Nearby, the ice cream maker hangs from a platform. Stainless steel tubing snakes from two flasks; one contains liquid carbon dioxide, the other is filled with ice cream mix, a concoction of milk, cream, sugar, nonfat milk solids, and chemicals. The tubes pass through a picnic cooler filled with ice water, then through several valves and gauges before emptying into a solid steel cylinder held together with giant bolts. The nozzle controlling the flow of ice cream mix is the same as those that regulate the flow of heating oil into a furnace.
As Baker opened valves, high-pressure liquid carbon dioxide rushed through the tubing. It met the ice cream mix in a small steel chamber and the combination sprayed downward into the collecting cylinder with a soft hiss. There, the carbon dioxide expanded to a gas, instantly chilling to minus 40 degrees Fahrenheit. The droplets of ice cream mix solidify into tiny flakes, each about 30 microns across, smaller than the diameter of a fine hair.
After about three minutes, Baker and Brisson grabbed huge wrenches to undo the collecting chamber's bolts. Inside was a soup can filled with fine white powder. Cups and spoons were distributed and the sampling of the vanilla product began.
The powder is dry, extremely cold, and melts instantly in the mouth, releasing carbon dioxide vapor so quickly that the gas travels up the taster's nose, producing an unexpected but pleasant rush.
''It's like fresh fallen snow," said Baker, ''but it definitely gets sharp."
It is not the kind of work normally done in the lab. Smith has experimented with magnetic refrigerators, which can super-chill objects by fluctuating the magnetic fields. Brisson has explored the world of ultra-low temperatures, between absolute zero and 1 degree Kelvin, at which superconductivity and other extraordinary phenomena occur.

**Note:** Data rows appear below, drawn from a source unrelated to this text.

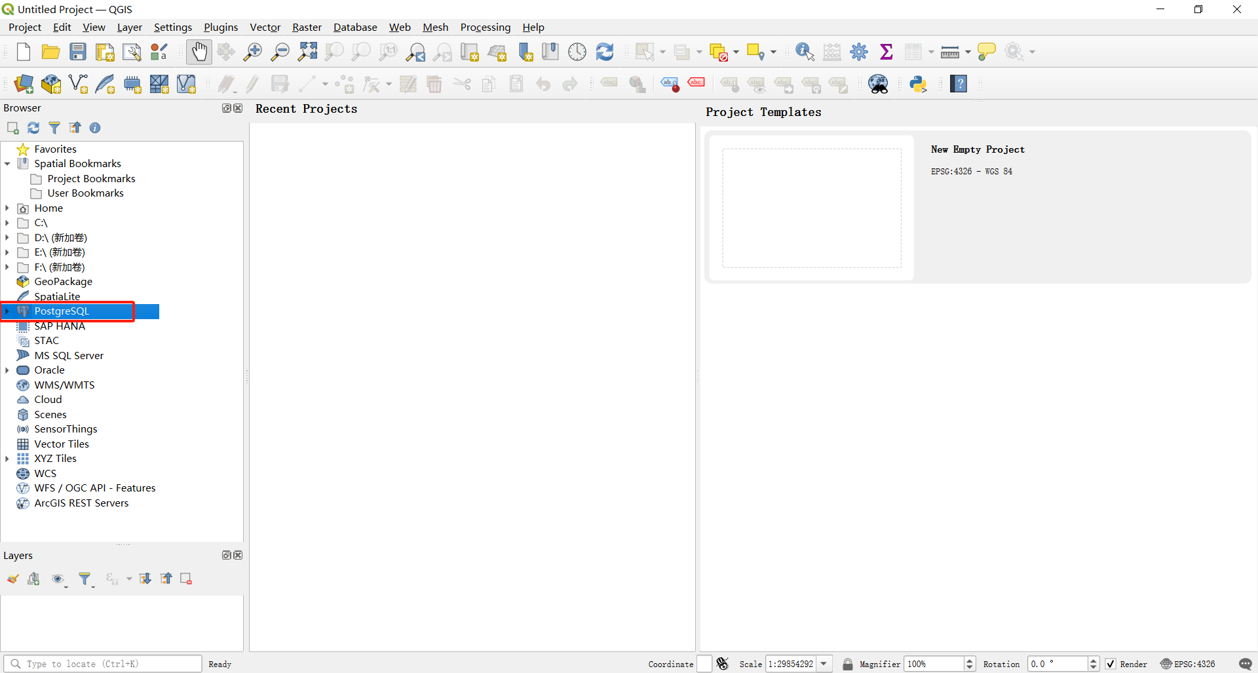Collapse the Spatial Bookmarks tree
Image resolution: width=1258 pixels, height=673 pixels.
(7, 163)
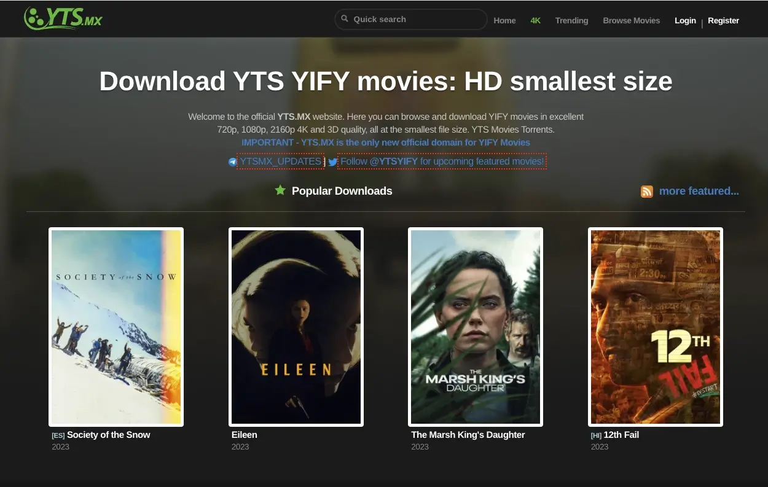Open the Trending page
The width and height of the screenshot is (768, 487).
[x=571, y=20]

But ice cream takes the cake.
''Of all the stuff I've done, this is the most fun," said Brisson, who grew up eating the black raspberry ice cream at the old Cranberry Cove ice cream shop in Eastham.

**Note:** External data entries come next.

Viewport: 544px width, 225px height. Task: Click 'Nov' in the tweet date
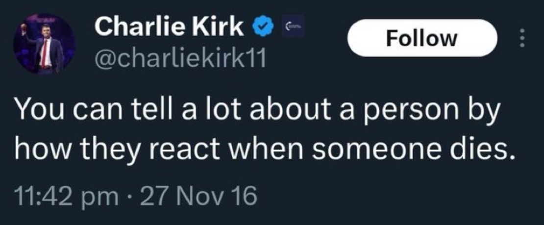pos(203,197)
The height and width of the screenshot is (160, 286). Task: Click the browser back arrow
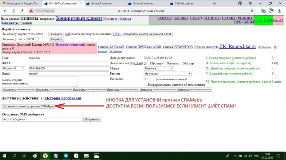(5, 11)
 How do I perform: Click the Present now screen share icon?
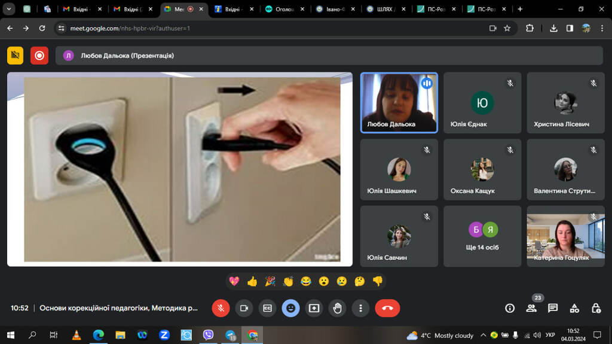(x=314, y=308)
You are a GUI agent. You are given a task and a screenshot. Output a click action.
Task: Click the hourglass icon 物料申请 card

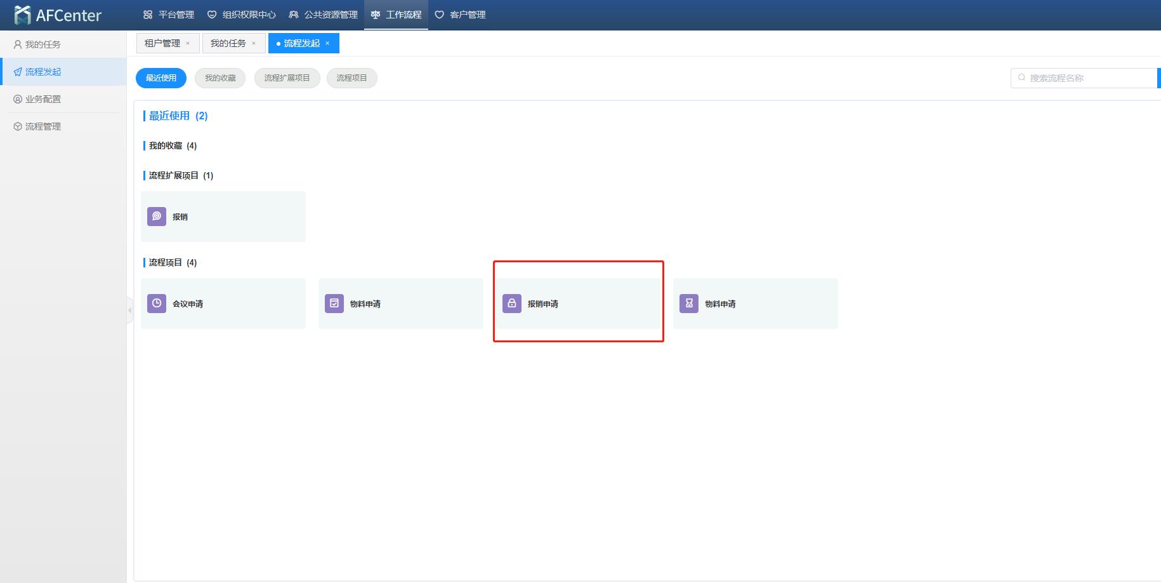689,304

The new method is also a long way from traditional ice cream manufacturing. In dairy factories, liquid ice cream mix flows into a chilled pipe and begins to freeze. Scrapers grab ice crystals and mix them into the liquid. Beaters mix air into the finished product to make it fluffier. The entire process takes about 30 seconds, after which the semi-soft product is ready for mix-ins or packaging.
The method hasn't changed much since the 1920s, said Bob Roberts, associate professor of food science at Pennsylvania State University.
But Roberts said the new method raises questions, including whether the product is actually ice cream. According to the government's Code of Federal Regulations, ''Ice cream is a food produced by freezing, while stirring, a pasteurized mix." MIT's concoction might not pass muster, he said, and could get tagged instead as a ''quiescently frozen confection."
But the cryogenics crew is not worried. Its next step is to build a more sophisticated device that could continuously blast out frozen dessert while enabling the operator to control its effervescence and flake size. Brisson also estimates that the carbon dioxide method could cut the energy used to make frozen desserts by as much as 40 percent. If the technique catches on, he and Smith would share in any royalties.
Smith said the frozen dessert apparatus illustrates why after more than half a century, he still loves working in the run-down lab.
''It's wonderful to do things that are new and different and to understand how they worked," he said. But, Smith will not be overindulging in the frozen treat. ''I'm lactose-intolerant," he said.